Testé dans six régions avant une généralisation en 2027, ChatFT Écoute va plus loin en synthétisant les entretiens des conseillers, téléphoniques ou physiques, avec les demandeurs d'emploi ou les recruteurs. Objectif: supprimer l'ordinateur entre conseillers et demandeurs d'emploi, affiche la direction.
A VivaTech, un écran projette une conversation générée par un autre outil, MatchFT, également en test, qui vise à trouver plus vite le bon candidat pour une offre d'emploi. Des SMS sont ainsi envoyés aux candidats potentiels pour vérifier, par exemple, si les horaires leur conviennent.
Un demandeur d'emploi répond "carrément" à une question de l'IA sur sa disponibilité, sans déstabiliser l'outil, qui enchaîne avec une question sur sa mobilité.
CoachFT est quant à lui testé auprès d'un public particulier, celui des contrats d'engagement jeunes. Les jeunes concernés déclarent "en langage naturel" les démarches qu'ils ont effectuées à un outil qui retranscrit leurs propos.
L'IA aide aussi les recruteurs à rédiger leurs annonces et fait augmenter le taux d'inscription aux formations.
"On est une des rares organisations qui est à l'intersection d'une transformation pour nous-mêmes, (...) pour améliorer notre performance, et de l'accompagnement de la société dans une transformation qui lui sera imposée par ces innovations technologiques", souligne le directeur général adjoint technologies, Samir Amellal.
En France, le gouvernement vise la formation de 15 millions de professionnels à l'IA d'ici 2030. France Travail compte prendre sa part en formant ses conseillers et les demandeurs d'emploi.
L'opérateur est aussi confronté aux besoins de recrutements de ce secteur, particulièrement forts pour les métiers d'expert en cybersécurité ou spécialiste de la data. L'opérateur prépare une plateforme pour faciliter la rencontre entre employeurs et "talents" dans ce domaine.
- "Bienveillance" -
En interne, les syndicats demandent plus de transparence dans la course à l'IA. La négociation d'un accord est prévue en septembre prochain.
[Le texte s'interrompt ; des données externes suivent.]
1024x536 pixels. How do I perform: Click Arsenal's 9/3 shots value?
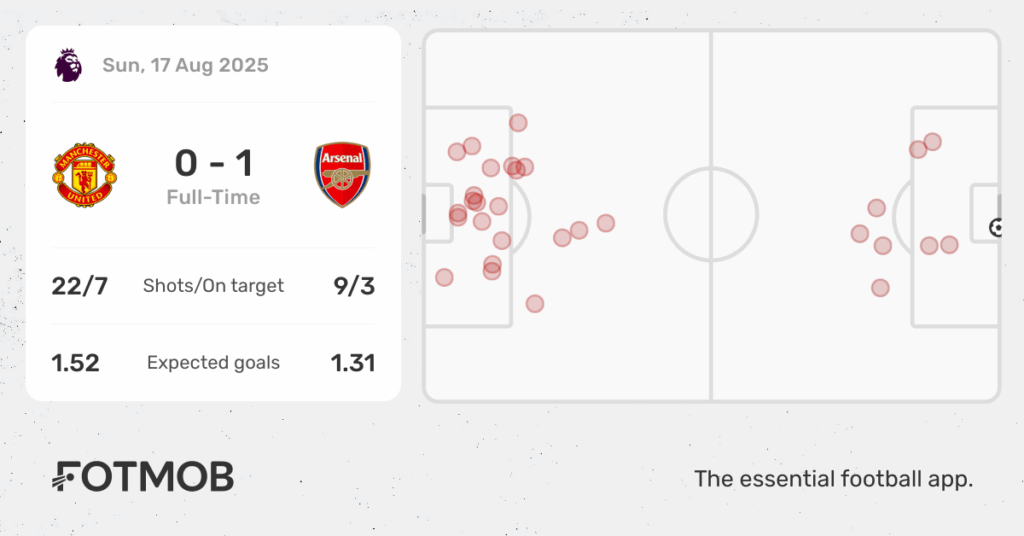[x=354, y=286]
Le représentant de la CGT Guillaume Bourdic déplore ne pas disposer actuellement d'une "cartographie des cas d'usage" de l'IA chez France Travail.
"On a très peur que le développement de l'intelligence artificielle, pensé uniquement en termes de gains d'efficience et de gains de temps, participe à la fois à des suppressions de postes, à une intensification du travail et à la déqualification des conseillers", liste-t-il.
Le syndicaliste espère que l'accord d'entreprise empêchera des mécanismes d'automatisation dans lesquels les conseillers n'auraient plus la main.
Christophe Moreau, de la FSU, craint aussi "une standardisation des conclusions d'entretiens" et que les gains de productivité nourrissent les réductions d'effectifs.
A horizon 2027, la direction affiche comme objectif le redéploiement de 800 équivalents temps plein (ETP) "dans l'accompagnement humain" grâce à l'IA. En attendant, France Travail doit perdre 515 ETP en 2026, sur un total de 54.000 agents.
Conseillère près de Caen, présente à VivaTech, Claire Belarbi se félicite que les quelque 400 demandeurs d'emploi qu'elle suit n'aient plus besoin de répéter inlassablement leurs parcours, grâce à l'IA.
Référente IA de son agence, elle incite ses collègues à "bien relire" les synthèses d'entretiens et d'exiger dans le prompt "un ton de bienveillance".